In the immediate term, the pressure has been shaped by fuel supply uncertainties and LNG disruptions amid geopolitical tensions. As a result, RLNG-based generation has operated below potential, while hydropower output has fluctuated with seasonal and operational conditions. During peak stress periods, reliance on high-cost furnace oil further limits economic dispatch, and raises marginal generation costs, reflecting fuel avail-ability issues and cost-driven limitations. The outcome is not a uniform capacity deficit, but a pronounced evening shortfall driven by system constraints during peak hours, typically between 5pm and 1am.

During the day, distributed solar power is helping reduce grid demand and easing system pressure. But this relief is only partial, as the challenge reappears right after sunset, when electricity demand goes higher. The growing issue is, therefore, no longer simply whether capacity exists, but whether or not the system can match supply with demand across the 24-hour cycle.

Even as solar becomes more available during daylight hours, evening peaks still fall on a grid that must rely on conventional generation to remain stable. Hydropower and RLNG-based plants continue to play this balancing role, but both are burdened by fuel dependence, hydrological uncertainty and operational limits, which makes the evening ramp increasingly difficult to manage.

In fact, this is precisely where storage becomes important, not as a substitute for generation, but as a flexibility resource that can shift surplus solar into the hours when the system needs it the most.

In peak summer months, rising tempe-ratures will further intensify evening demand, highlighting the need for stronger system balancing, efficient dispatch and coordinated operations to manage ramping stress, cost escalation and the risk of deepening summer energy poverty.

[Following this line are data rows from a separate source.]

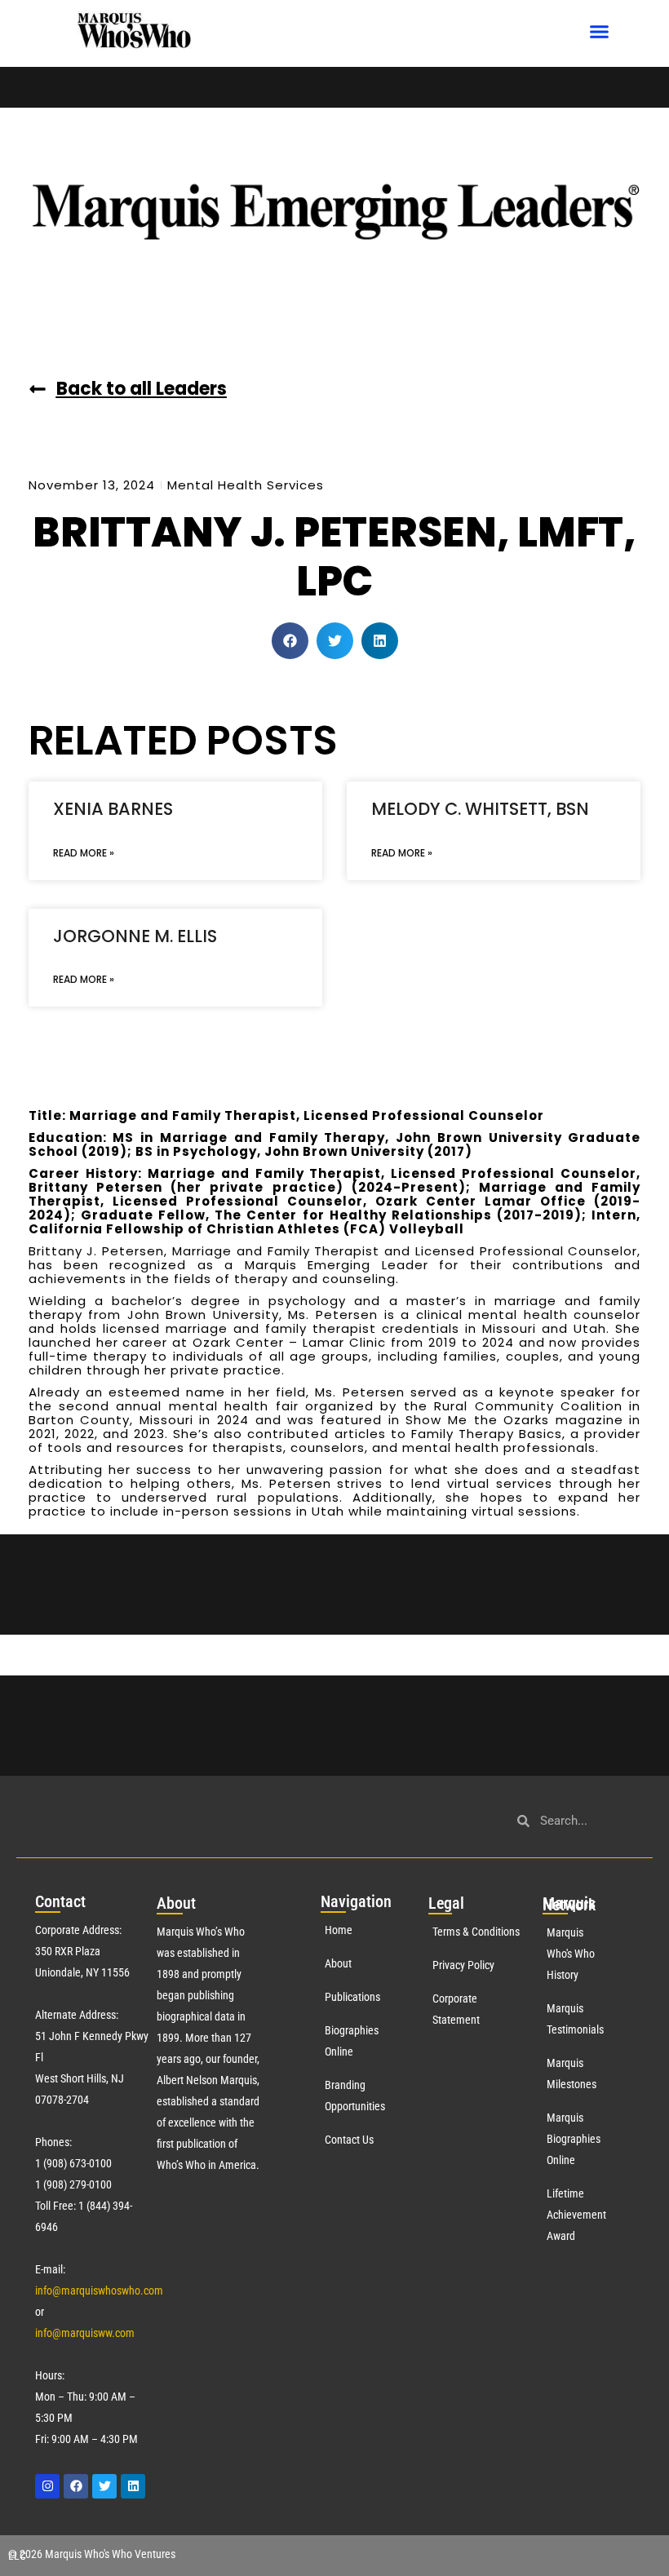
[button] (598, 31)
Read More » (83, 853)
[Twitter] (104, 2486)
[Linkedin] (133, 2486)
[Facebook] (76, 2486)
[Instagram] (47, 2486)
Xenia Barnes (113, 809)
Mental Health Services (245, 485)
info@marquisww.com (85, 2332)
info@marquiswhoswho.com (99, 2290)
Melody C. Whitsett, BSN (480, 809)
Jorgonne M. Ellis (135, 936)
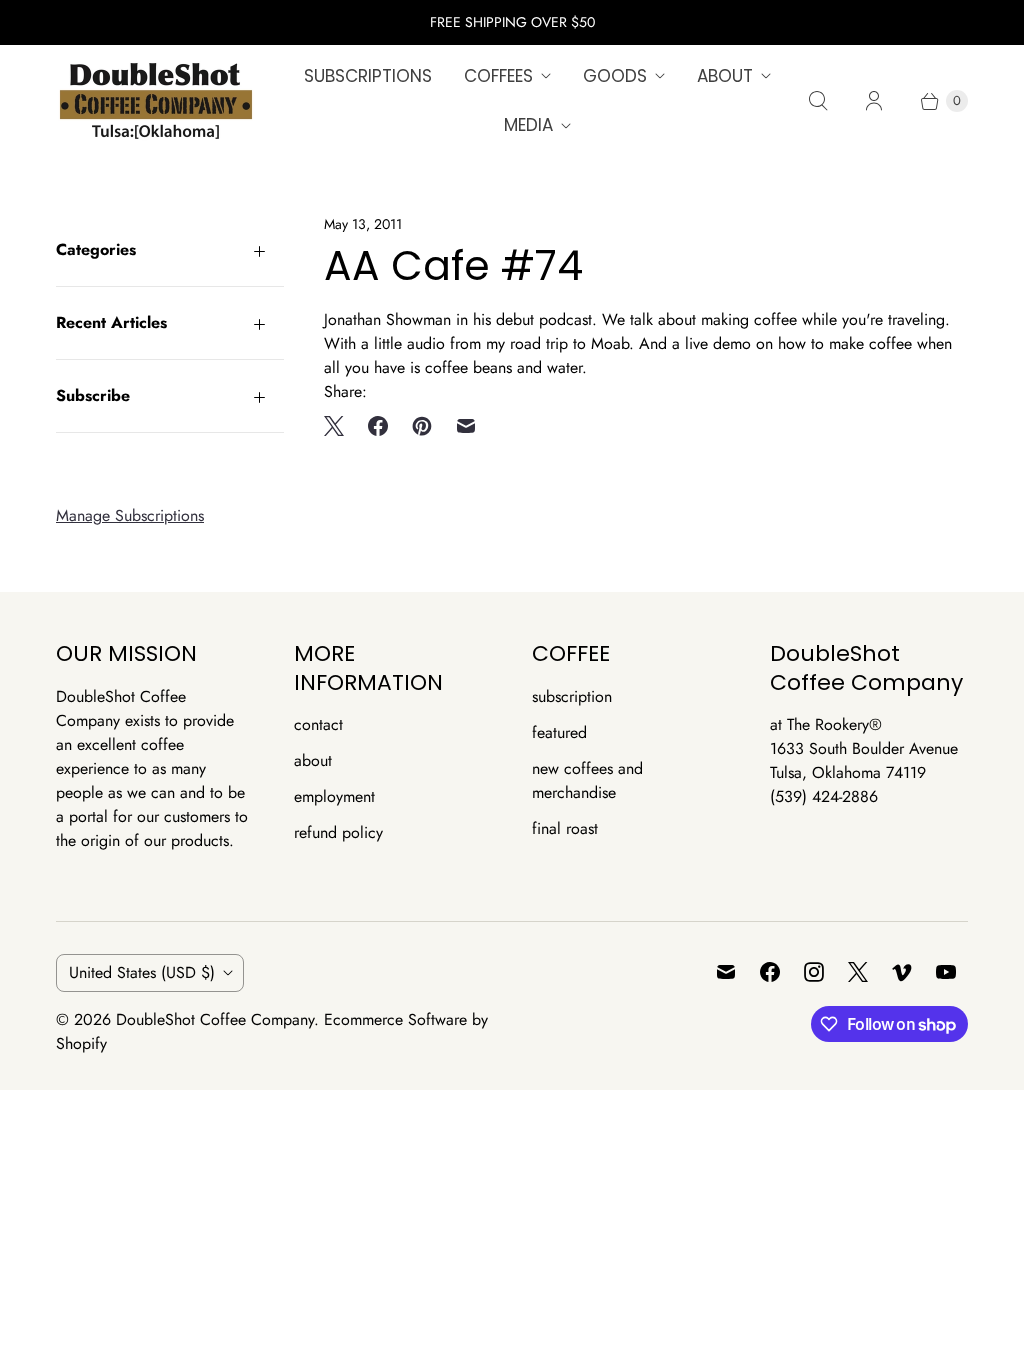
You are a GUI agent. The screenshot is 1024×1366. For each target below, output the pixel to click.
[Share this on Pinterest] (422, 426)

Pakistan’s energy transition is underway, with distributed solar reshaping demand patterns and indigenous generation gradually improving the supply mix. However, without corresponding gains in system flexibility, storage integration and grid readiness, these improvements will struggle to be fully effective.

Ultimately, the issue is not that of a persistent capacity shortage. The situation indicates an emerging phase of system stress, exposing the grid’s continuing limitations in delivering electricity in the right form, at the right time, and to the right location under evolving demand and network conditions.

In the short term, the focus must shift from capacity expansion to system opti-misation through disciplined dispatch, coordinated fuel management and demand-side measures, such as time-of-use tariffs and demand response to manage evening peaks. Improved price signals and targeted incentives can further enable storage and hybrid solutions, allowing surplus daytime generation to be of use during the peak post-sunset hours.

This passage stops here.